Cherokee Purple plants that were treated with chitosan had significantly lower stomatal conductance than untreated plants 3 hours after grafting (Fig. 2). At Day 1 and Day 6 stomatal conductance for chitosan-treated plants were however significantly higher than untreated plants (P0.05).

There was no significant difference between chitosan-treated Maxifort grafts and untreated grafts at any time during the healing process (Fig. 3).

Discussion
Numerous studies have documented the antitranspirant effect of foliarly applied chitosan (Lee, Choi et al. 1999; Bittelli, Flury et al. 2001; Iriti, Picchi et al. 2009). However in this study, chitosan-treated plants did not have significantly lower stomatal conductance than untreated plants during the seven days after grafting for either tomato variety. Although stomatal conductance of chitosan-treated Cherokee Purple plants was significantly lower than untreated plants three hours after grafting, this effect was not sustained and Maxifort plants showed no significant reduction in stomatal conductance. The insignificant effect of chitosan in this study may have been due to the lack of light during the healing process, as stomata typically close in dark conditions. Also, the process of grafting possibly could have induced physiological stress responses in the plant that superseded the chitosan-induced defense response.

37% relative humidity is much lower than current research recommendations for post-graft healing, and the decrease in stomatal conductance between 3 hours and 8 hours and complete wilting at 29 hours was therefore expected (Rivard and Louws 2006; Zhao 2010). It was expected that, due to wilting, all grafts would fail. The survival of 50-60% of chitosan-treated grafts and 20-40% of untreated grafts at suboptimal humidity was unexpected. Although the greater percent survival of chitosan-treated Cherokee Purple grafts was statistically significant, the number of plants per treatment was very small. Thus, efficacy of chitosan foliar application in reduction of stomatal conductance and higher survival rates of grafts at suboptimal humidity levels remains inconclusive.

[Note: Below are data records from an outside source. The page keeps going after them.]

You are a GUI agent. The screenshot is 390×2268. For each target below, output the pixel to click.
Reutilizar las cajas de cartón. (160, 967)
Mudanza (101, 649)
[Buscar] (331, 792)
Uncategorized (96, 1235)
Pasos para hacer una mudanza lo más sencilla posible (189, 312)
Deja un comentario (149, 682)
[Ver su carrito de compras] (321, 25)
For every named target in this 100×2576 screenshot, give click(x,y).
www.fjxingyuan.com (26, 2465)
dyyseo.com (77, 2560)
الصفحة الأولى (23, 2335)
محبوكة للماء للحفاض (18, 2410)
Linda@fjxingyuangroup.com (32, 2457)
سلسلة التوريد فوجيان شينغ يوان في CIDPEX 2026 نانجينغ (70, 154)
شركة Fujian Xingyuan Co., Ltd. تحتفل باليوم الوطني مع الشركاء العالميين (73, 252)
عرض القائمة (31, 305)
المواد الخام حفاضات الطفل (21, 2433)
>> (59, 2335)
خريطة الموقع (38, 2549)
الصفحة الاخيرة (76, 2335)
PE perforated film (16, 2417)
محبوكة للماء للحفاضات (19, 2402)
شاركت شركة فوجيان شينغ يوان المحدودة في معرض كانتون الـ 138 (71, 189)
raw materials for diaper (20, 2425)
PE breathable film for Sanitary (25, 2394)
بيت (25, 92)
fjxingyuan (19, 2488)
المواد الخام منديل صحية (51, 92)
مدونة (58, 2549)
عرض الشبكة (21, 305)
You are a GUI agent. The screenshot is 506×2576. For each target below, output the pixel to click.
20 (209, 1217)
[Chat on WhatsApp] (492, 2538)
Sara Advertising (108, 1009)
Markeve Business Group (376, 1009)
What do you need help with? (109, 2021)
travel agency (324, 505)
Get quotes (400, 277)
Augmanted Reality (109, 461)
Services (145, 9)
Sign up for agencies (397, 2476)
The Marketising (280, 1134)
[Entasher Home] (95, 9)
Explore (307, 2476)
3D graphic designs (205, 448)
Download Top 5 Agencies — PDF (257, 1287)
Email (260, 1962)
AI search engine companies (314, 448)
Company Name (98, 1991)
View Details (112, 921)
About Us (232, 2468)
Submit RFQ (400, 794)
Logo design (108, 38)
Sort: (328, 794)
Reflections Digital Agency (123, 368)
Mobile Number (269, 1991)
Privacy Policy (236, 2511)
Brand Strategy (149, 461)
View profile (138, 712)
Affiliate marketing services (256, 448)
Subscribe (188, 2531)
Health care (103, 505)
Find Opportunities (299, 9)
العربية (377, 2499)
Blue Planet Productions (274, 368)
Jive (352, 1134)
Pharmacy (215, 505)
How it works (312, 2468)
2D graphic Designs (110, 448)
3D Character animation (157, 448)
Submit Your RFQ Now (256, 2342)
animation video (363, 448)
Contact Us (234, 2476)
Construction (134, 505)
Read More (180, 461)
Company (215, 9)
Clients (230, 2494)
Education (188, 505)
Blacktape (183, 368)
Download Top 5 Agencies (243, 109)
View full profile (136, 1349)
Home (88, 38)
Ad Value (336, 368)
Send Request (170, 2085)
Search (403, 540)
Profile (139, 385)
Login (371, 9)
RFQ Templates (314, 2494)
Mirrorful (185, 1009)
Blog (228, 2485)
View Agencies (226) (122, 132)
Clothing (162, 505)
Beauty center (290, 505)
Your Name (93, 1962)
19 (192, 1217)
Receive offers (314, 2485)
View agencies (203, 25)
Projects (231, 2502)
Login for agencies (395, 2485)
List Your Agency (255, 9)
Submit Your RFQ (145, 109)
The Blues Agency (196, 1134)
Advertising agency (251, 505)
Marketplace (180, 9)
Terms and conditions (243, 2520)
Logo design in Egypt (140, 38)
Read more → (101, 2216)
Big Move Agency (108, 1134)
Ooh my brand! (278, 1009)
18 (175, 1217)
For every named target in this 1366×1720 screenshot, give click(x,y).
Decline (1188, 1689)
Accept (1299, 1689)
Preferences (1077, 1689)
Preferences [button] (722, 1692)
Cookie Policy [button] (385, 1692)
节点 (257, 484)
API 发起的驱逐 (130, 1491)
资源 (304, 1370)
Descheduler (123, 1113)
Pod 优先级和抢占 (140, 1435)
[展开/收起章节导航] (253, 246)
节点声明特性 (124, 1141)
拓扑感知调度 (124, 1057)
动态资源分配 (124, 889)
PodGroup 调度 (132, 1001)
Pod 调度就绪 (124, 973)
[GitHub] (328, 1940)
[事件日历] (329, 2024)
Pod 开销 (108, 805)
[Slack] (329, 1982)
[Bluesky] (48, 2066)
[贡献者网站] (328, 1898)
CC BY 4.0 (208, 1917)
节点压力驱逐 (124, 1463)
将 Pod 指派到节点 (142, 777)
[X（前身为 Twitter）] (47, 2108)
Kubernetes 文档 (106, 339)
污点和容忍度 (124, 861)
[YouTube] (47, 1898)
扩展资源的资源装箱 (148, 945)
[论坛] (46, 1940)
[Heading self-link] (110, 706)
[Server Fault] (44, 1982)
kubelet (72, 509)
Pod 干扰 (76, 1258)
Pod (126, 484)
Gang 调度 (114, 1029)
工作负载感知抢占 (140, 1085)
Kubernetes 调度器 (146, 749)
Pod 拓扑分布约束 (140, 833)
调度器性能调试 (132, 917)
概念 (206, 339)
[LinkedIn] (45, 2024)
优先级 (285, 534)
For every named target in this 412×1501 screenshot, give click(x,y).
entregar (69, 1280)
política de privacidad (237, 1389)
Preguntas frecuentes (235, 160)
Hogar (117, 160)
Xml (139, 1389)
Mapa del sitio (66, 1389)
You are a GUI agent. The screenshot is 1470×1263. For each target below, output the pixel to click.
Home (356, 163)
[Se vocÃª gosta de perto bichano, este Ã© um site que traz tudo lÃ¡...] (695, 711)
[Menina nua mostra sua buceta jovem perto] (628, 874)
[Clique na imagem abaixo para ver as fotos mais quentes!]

95% relative humidity is optimal for healing grafted transplants and the high percent survival of both Cherokee Purple and Maxifort support this recommended humidity level (Rivard and Louws 2006; Zhao 2010). There was no significant difference between percent survival of chitosan-treated plants and untreated plants at this level. Based on this small sample size, it appears that chitosan foliar application does not increase survival of grafted transplants healed at optimum relative humidity.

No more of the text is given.